1

I have a table in redshift with columns user_id and some_property, neither of which are unique.

The following query returns 0:

SELECT COUNT(DISTINCT user_id) FROM table
WHERE user_id NOT IN (SELECT DISTINCT user_id FROM table WHERE some_property = 1)

Suggesting that for every user_id in the table, there is an entry with some_property=1.

However if I run

SELECT COUNT(DISTINCT user_id) FROM table

then it returns a number greater than

SELECT COUNT(DISTINCT user_id) FROM table WHERE some_property = 1

To me this is a logical contradiction. What am I missing here?

1
  • 2
    Is user_id guaranteed to be NOT NULL?
    – joanolo
    Commented Jan 15, 2017 at 20:47

1 Answer 1

2

Given the following table:

CREATE TABLE 
    t 
AS
SELECT 
    * 
FROM 
(
    VALUES
        (   1,    1),
        (   2,    0),
        (NULL,    1)
) AS x (user_id, some_property) ;

The SELECT COUNT from the original poster returns 0, the second one returns 2, and the last one returns 1.


Let's see why:

If you take out the counts and retrieve the rows, we get:

(1)

SELECT DISTINCT 
    user_id
FROM 
    t
WHERE user_id NOT IN (SELECT DISTINCT user_id FROM t WHERE some_property = 1) ;

|---------|
| user_id |
|---------|

(that is: nothing. The count, in this case, is clearly 0)

(2)

SELECT DISTINCT user_id FROM t ;

|---------|
| user_id |
|---------|
|   NULL  |
|---------|
|    1    |
|---------|
|    2    |
|---------|

(there are 3 rows, but the count is 2, because you don't count NULL)

And last,

(3)

SELECT DISTINCT user_id FROM t where some_property = 1 ;

|---------|
| user_id |
|---------|
|    1    |
|---------|
|   NULL  |
|---------|

(There are 2 rows, but Count is 1, because, again, you don't count NULL).

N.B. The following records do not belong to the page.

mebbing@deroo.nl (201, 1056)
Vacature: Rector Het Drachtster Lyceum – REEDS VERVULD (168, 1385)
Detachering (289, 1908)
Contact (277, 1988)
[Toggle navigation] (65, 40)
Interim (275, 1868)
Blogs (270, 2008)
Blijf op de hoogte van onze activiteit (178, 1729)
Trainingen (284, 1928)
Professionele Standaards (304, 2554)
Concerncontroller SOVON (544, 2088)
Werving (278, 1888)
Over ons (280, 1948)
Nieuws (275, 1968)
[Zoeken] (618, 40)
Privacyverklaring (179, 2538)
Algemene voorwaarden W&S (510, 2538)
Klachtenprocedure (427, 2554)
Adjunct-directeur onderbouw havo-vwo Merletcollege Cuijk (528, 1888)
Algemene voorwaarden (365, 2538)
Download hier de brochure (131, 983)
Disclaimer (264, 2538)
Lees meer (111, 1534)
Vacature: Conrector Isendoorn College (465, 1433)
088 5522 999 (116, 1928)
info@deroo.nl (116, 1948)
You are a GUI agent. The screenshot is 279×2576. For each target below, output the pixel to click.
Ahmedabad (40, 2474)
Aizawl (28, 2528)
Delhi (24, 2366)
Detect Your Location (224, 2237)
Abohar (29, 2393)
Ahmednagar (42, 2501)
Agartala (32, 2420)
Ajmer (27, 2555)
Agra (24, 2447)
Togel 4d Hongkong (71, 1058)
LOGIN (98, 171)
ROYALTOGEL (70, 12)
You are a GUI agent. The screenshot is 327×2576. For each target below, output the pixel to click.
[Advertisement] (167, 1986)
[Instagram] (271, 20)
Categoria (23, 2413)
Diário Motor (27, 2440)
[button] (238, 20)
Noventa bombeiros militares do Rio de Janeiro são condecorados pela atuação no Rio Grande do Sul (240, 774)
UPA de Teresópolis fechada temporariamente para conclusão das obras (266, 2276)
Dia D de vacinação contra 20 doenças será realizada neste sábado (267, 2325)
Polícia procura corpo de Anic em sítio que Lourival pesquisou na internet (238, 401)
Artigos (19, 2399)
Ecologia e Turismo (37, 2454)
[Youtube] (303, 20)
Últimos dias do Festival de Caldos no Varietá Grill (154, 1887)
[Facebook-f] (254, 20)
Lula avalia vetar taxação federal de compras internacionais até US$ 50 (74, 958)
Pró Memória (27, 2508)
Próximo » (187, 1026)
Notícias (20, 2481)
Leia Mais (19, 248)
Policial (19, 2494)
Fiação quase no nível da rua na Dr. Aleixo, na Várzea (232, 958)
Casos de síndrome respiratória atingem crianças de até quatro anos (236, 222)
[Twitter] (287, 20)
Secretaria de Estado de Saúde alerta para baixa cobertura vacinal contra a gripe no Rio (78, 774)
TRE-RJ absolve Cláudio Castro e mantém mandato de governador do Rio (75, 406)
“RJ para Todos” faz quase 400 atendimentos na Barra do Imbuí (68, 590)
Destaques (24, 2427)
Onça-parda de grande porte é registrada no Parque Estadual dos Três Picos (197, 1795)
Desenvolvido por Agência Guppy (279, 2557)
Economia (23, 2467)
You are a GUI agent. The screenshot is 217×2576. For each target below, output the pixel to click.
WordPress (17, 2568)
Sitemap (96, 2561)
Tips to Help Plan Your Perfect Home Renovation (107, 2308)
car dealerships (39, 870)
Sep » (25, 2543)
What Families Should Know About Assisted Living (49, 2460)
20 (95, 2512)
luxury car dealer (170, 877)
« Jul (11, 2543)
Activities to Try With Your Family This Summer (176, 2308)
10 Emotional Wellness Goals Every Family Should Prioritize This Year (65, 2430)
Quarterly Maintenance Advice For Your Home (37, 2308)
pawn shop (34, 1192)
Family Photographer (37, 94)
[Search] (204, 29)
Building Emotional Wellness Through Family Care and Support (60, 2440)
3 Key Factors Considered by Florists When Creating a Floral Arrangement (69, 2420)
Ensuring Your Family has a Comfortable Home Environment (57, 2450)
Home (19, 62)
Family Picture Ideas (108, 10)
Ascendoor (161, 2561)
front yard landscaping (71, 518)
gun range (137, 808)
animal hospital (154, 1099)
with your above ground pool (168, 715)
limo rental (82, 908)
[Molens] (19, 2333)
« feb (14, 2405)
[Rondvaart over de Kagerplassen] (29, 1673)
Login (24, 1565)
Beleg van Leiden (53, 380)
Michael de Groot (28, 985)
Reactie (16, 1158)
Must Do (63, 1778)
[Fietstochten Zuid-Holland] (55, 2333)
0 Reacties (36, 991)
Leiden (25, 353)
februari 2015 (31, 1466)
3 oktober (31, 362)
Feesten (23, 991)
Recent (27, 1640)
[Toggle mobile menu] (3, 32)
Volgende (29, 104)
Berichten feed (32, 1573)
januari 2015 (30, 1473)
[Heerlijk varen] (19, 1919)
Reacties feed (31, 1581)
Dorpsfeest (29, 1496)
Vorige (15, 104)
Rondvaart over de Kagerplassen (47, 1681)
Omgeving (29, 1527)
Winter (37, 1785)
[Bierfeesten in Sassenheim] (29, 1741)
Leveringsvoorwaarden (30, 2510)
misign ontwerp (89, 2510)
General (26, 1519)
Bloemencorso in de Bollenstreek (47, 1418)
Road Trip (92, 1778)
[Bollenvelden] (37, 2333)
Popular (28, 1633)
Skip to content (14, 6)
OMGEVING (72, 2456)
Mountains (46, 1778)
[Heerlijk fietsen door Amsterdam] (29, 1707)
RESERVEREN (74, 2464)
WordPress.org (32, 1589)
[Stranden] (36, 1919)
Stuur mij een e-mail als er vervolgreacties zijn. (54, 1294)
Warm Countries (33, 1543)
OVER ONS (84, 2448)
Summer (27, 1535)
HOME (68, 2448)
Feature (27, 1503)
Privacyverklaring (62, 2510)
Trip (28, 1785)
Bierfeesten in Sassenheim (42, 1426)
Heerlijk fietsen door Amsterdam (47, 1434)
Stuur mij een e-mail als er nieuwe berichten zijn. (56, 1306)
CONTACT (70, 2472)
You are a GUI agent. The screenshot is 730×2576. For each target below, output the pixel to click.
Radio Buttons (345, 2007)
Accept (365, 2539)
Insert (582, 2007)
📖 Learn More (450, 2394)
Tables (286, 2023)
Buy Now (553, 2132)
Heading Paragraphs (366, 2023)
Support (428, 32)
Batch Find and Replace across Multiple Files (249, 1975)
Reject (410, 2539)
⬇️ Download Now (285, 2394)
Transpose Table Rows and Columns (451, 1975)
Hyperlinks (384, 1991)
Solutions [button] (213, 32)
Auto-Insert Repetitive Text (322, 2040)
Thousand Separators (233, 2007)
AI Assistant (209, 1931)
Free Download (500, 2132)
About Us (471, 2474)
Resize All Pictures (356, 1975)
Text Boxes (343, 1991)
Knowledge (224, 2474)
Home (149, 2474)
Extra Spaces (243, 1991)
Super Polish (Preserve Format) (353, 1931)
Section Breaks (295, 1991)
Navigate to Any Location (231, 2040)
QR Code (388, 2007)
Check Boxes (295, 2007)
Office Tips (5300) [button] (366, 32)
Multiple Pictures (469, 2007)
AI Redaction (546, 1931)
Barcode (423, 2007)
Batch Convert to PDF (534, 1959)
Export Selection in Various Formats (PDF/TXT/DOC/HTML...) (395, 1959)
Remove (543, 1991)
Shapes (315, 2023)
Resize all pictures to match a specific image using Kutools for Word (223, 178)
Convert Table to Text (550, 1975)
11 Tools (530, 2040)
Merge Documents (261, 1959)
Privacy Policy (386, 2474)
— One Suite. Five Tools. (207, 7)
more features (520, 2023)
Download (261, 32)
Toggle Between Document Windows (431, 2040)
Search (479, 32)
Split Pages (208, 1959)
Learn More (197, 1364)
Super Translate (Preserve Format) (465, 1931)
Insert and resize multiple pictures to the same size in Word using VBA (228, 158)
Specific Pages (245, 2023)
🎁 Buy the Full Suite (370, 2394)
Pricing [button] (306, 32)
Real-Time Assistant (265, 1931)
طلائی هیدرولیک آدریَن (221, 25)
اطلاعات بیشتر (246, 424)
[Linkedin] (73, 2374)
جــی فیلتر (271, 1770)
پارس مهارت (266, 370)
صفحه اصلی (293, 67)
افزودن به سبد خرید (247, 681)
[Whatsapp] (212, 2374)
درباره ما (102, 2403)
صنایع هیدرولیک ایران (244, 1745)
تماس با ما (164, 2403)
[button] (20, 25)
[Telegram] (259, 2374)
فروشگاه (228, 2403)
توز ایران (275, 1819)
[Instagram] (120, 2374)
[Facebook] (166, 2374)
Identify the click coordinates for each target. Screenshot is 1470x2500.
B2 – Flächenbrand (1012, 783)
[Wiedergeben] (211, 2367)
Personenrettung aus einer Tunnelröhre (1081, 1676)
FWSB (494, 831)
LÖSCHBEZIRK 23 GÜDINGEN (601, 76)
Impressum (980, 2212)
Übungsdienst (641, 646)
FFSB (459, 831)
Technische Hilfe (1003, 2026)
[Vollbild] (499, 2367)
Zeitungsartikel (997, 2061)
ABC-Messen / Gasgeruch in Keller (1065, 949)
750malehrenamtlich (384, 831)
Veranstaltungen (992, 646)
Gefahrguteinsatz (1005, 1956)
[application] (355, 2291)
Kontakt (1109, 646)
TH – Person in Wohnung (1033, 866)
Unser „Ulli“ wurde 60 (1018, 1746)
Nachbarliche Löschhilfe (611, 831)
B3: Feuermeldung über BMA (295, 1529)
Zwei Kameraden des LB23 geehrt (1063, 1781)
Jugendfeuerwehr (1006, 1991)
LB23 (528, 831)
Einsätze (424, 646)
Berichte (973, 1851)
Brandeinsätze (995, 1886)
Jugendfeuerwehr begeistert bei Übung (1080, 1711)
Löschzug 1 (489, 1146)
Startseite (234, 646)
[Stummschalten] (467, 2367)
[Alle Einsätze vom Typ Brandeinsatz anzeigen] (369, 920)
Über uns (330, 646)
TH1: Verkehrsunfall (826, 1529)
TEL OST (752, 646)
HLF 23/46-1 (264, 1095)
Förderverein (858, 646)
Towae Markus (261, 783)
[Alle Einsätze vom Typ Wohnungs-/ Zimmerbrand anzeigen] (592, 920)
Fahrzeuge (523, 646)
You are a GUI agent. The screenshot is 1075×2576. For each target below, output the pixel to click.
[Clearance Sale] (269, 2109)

You have to take into account that, according to SQL standard:

a NOT IN (x, y, z)                is equivalent to   
NOT (a IN (x, y, z))              which in turn, is equivalent to
NOT (a = x OR a = y OR a = z)

If a IS NULL, you get NOT (NULL = x OR NULL = y OR NULL = z) which is NULL, regardless of the values of x, y or z.

3
  • 1
    You should correct the "a not in (x, y, z) is equivalent to (a = x OR a = y OR a = z)". It's not correct. Commented Jan 15, 2017 at 22:05
  • 1
    (About the 2 and 1 -> 3 and 2) yeah, your wording is a bit misleading/confusing. You are referring to the counts from the OP's queries but you are displaying queries without COUNTs, which return 3 and 2 rows respectively.. Commented Jan 15, 2017 at 22:07
  • @ypercubeᵀᴹ: Thx for the correction and suggestion. I've tried to make it a bit more clear.